__Available records__:
-- BEGIN --
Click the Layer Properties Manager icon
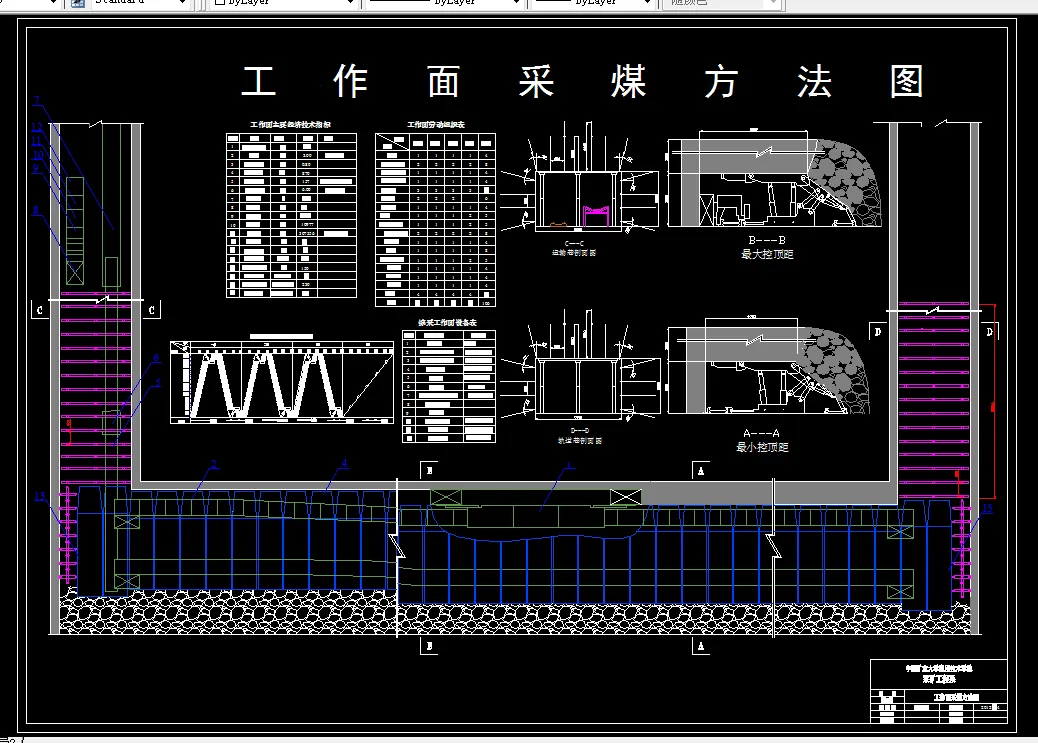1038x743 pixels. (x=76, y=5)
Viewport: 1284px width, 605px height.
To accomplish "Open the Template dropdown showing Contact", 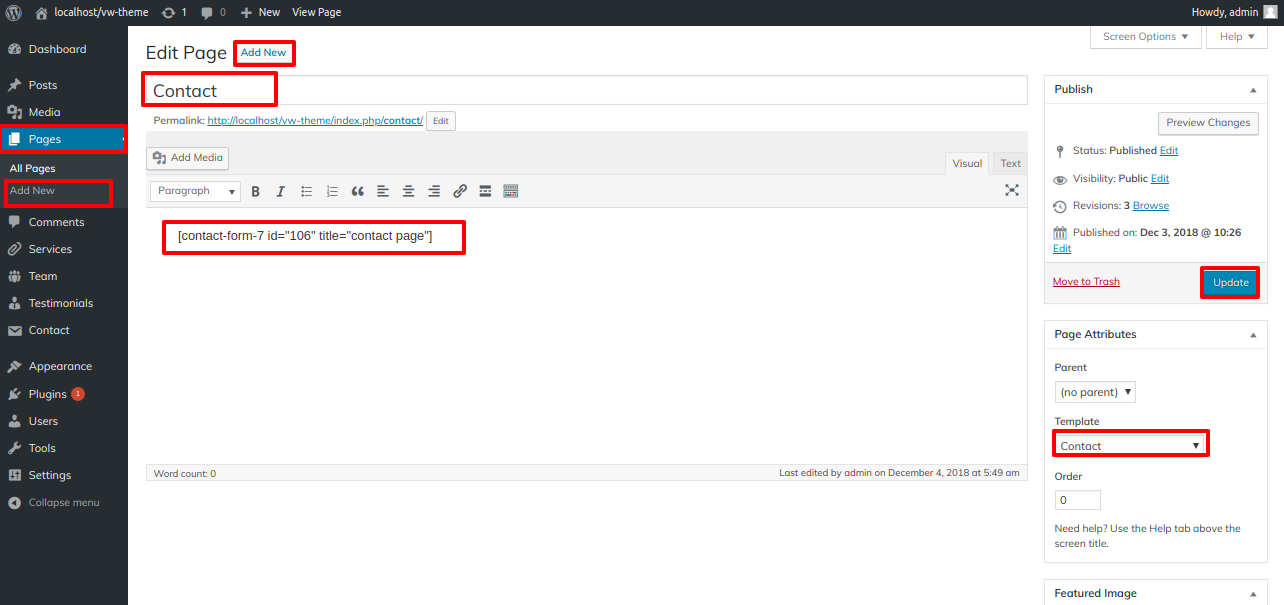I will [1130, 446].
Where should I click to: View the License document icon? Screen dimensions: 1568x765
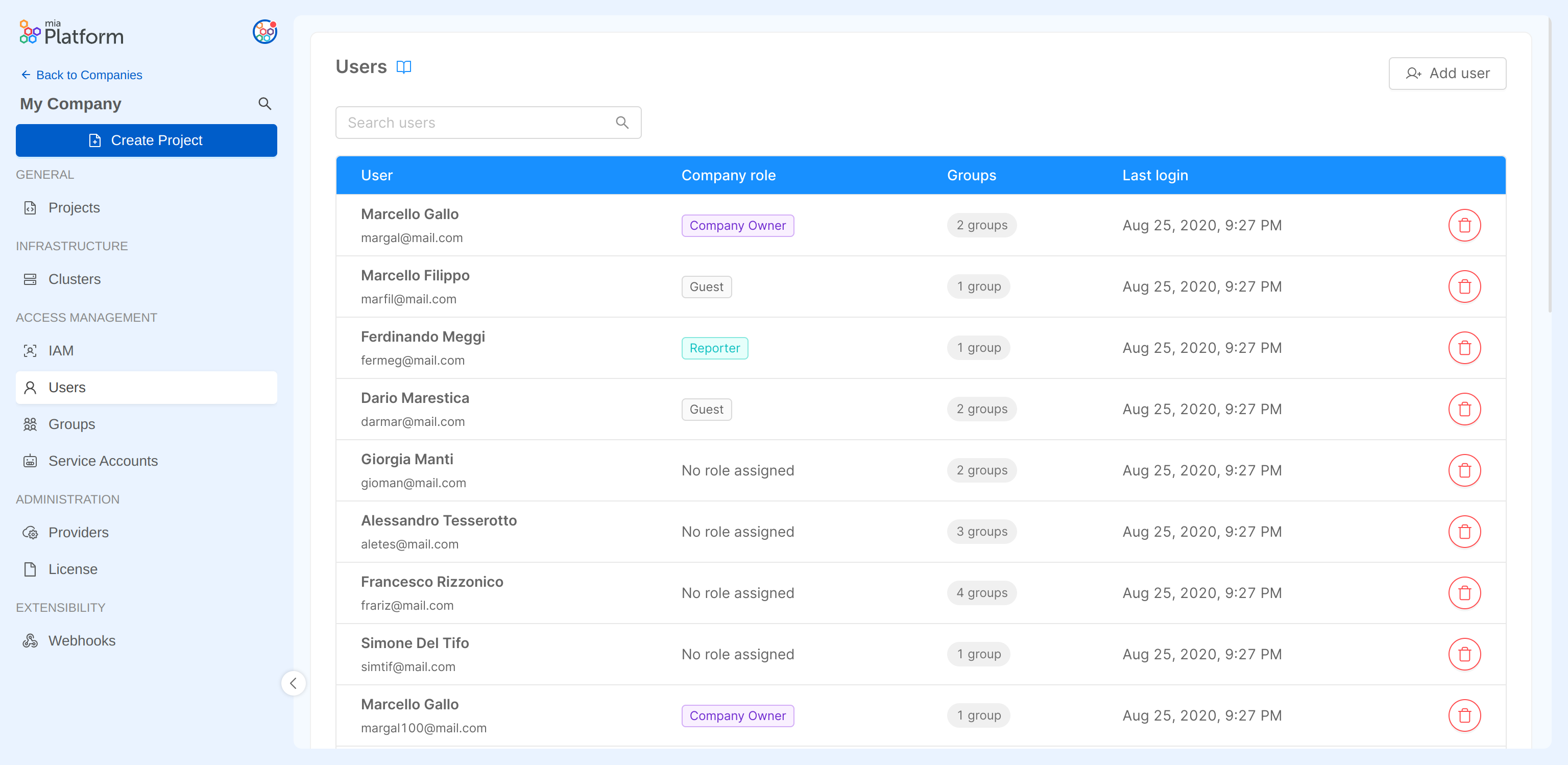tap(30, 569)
-- END --
-- BEGIN --
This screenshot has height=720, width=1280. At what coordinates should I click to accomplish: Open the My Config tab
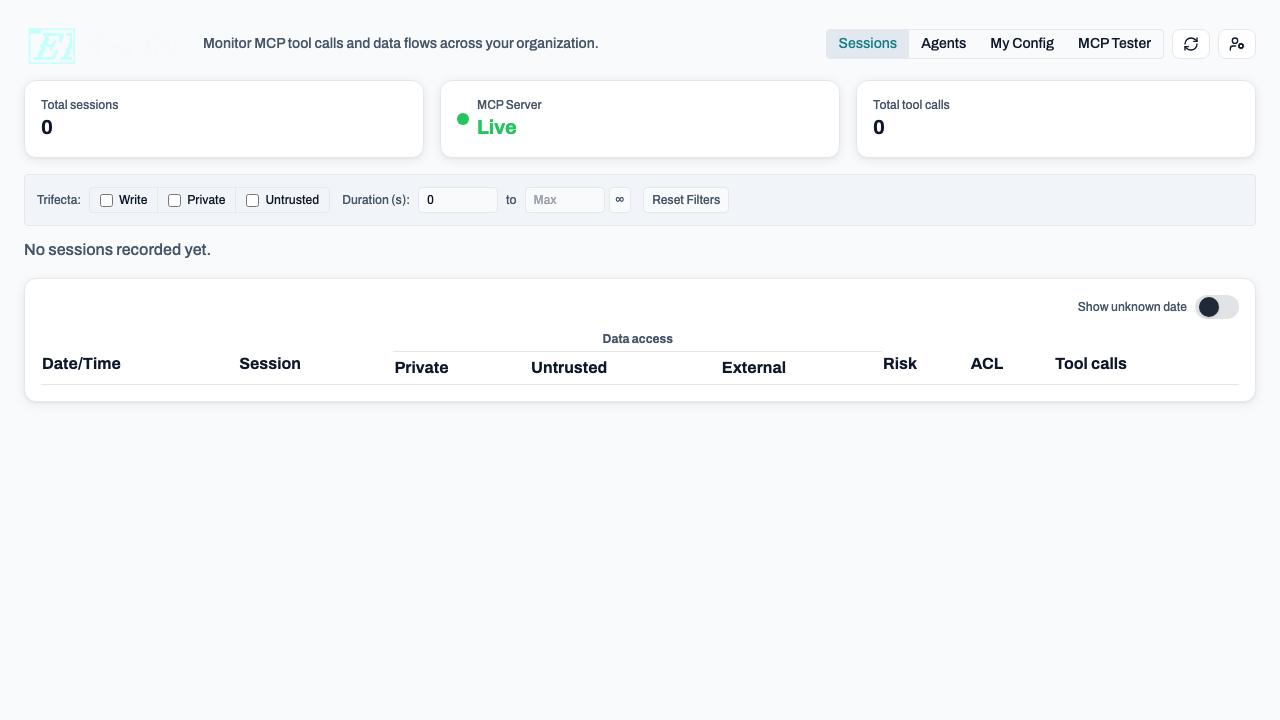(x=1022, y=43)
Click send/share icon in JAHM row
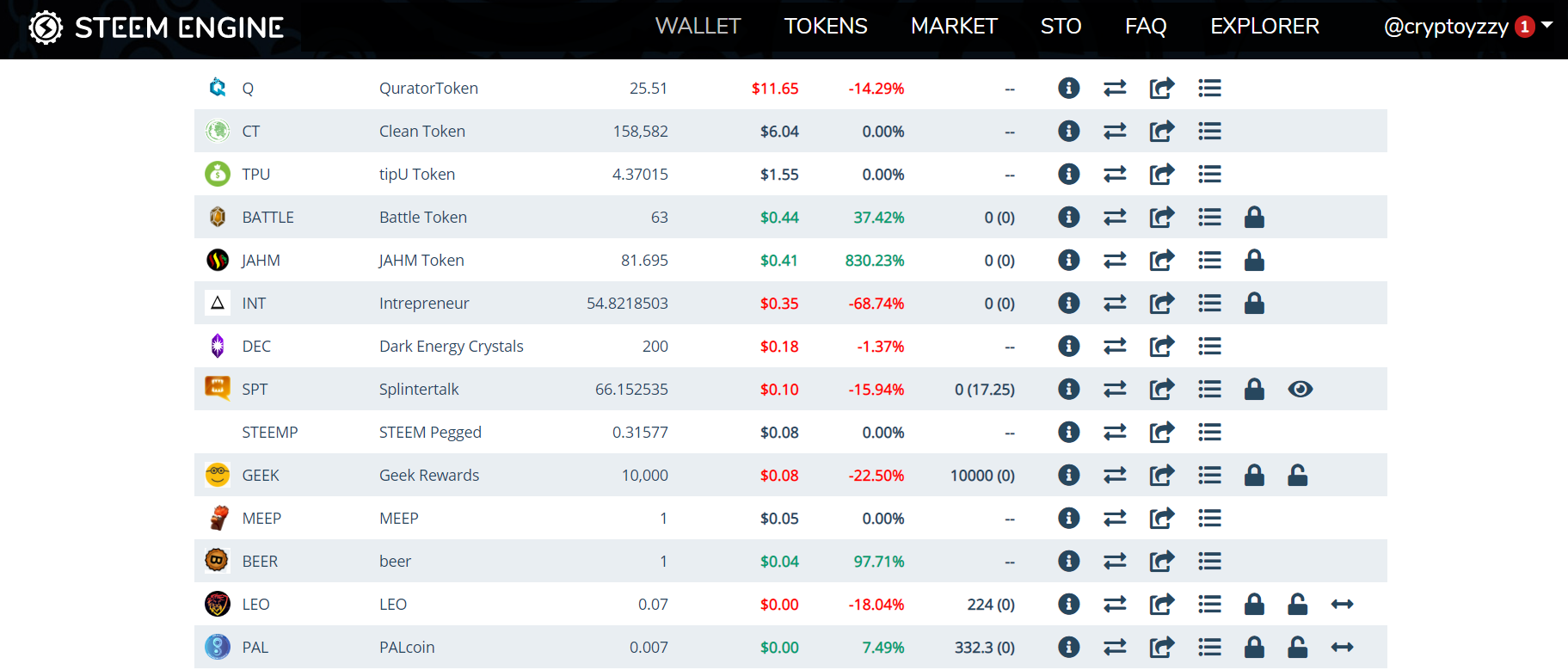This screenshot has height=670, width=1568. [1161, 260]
-- END --
-- BEGIN --
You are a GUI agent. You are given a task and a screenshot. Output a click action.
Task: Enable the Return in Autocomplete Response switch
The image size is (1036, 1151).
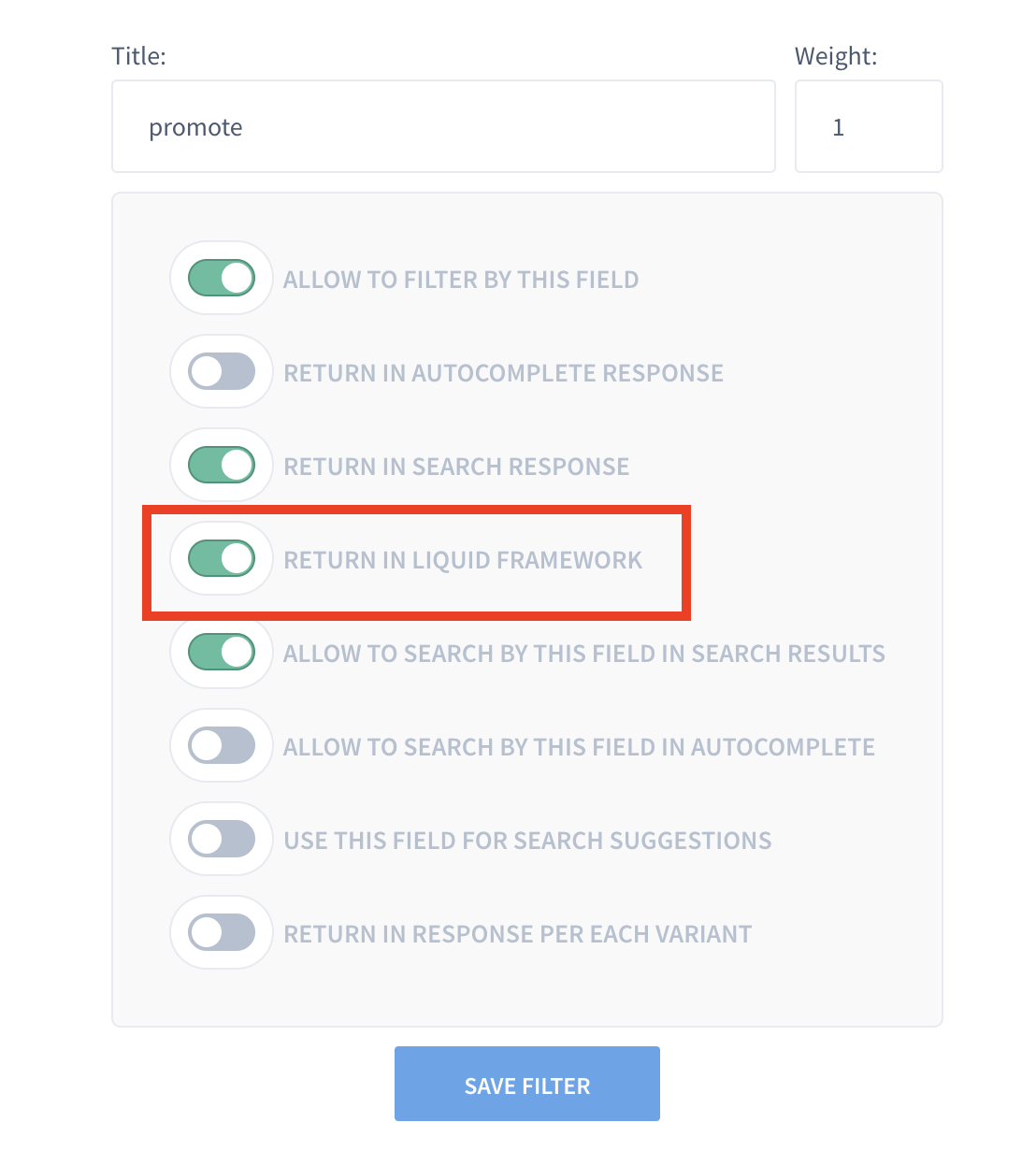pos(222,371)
-- END --
__The exercise__:
Repeat the items word for word, starting at the line that contains "This screenshot has height=720, width=1280." and ending at the line that contains "This screenshot has height=670, width=1568.", including both of those lines. Omit the pictures from your answer.

__Task response__:
This screenshot has height=720, width=1280. At what coordinates should I click to accomplish: Open the My Config tab
(x=1022, y=43)
Click send/share icon in JAHM row
This screenshot has height=670, width=1568. [1161, 260]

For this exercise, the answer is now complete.